Taipei, May 12 (CNA) Taiwan's Chang Gung Memorial Hospital will seek reputational damages from two medical workers for misusing COVID-19 data in a letter published in the Lancet last month, as well as swift clarification from the medical journal, it said in a statement Monday.
Chang Gung Memorial has asked legal counsel to pursue damage to its reputation and that of the research team led by Respiratory Thoracic Department head Lin Shu-min (林恕民) at its Linkou branch from Li Jing-xing (李景行) and Hsu Shu-bai (許漱白) for their letter "Taiwan's national health care on the brink of systemic collapse" published on April 26, it said.
Lin and Hsu referenced a 2025 study by Lin and his colleagues without consulting with the specialist in respiratory and critical care medicine, inaccurately stating that Taiwan's COVID-19 hospitalization fatality rate was 58.2 percent, Chang Gung Memorial said.
However, what Lin and his colleagues actually found in their study published in Infection and Drug Resistance in January was that 58.2 percent of critically ill COVID-19 patients requiring intubation were infected with the omicron variant.
The hospital which operates branches across Taiwan said it plans to seek nominal compensation of NT$1 (US$0.03) from the two medical workers at China Medical University Hospital based in Taichung, central Taiwan.
Chang Gung Memorial also plans to send a letter to the agent representing the Lancet in Taiwan, demanding swift clarification and correction to address the misunderstandings that arose from the letter, it said.

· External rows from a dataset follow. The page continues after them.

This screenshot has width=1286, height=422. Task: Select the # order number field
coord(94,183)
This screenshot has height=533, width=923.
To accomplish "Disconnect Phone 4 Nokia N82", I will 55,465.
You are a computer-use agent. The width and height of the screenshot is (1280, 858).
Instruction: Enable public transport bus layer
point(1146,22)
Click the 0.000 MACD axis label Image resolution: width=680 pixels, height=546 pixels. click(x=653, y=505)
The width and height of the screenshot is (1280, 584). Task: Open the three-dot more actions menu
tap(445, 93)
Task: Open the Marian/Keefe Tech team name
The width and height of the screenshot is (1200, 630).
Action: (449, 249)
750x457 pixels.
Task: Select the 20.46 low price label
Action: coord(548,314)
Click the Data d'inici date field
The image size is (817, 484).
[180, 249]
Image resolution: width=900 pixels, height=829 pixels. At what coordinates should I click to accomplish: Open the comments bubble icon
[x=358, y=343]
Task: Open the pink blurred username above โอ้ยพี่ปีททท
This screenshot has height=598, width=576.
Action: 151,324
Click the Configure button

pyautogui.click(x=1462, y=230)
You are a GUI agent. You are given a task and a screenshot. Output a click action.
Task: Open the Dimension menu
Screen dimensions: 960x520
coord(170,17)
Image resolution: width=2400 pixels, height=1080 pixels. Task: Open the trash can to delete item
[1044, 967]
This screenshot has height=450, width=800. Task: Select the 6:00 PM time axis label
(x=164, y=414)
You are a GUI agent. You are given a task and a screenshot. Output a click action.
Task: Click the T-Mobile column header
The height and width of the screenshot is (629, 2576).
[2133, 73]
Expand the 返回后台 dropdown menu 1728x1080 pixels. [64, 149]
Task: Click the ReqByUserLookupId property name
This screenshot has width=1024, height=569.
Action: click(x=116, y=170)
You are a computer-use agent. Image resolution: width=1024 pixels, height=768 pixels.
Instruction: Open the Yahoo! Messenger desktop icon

Although China Medical University Hospital has already formally requested that the Lancet publish a correction, according to a statement on April 27, the letter, which contains multiple mistakes was still available to read and download on the Lancet's website as of 6:35 p.m. Monday.
The Lancet publishes retractions in a standalone page on its website and links the page to the corrected article, marked with "Corrected" or "Correction" displayed in red ahead of the original text.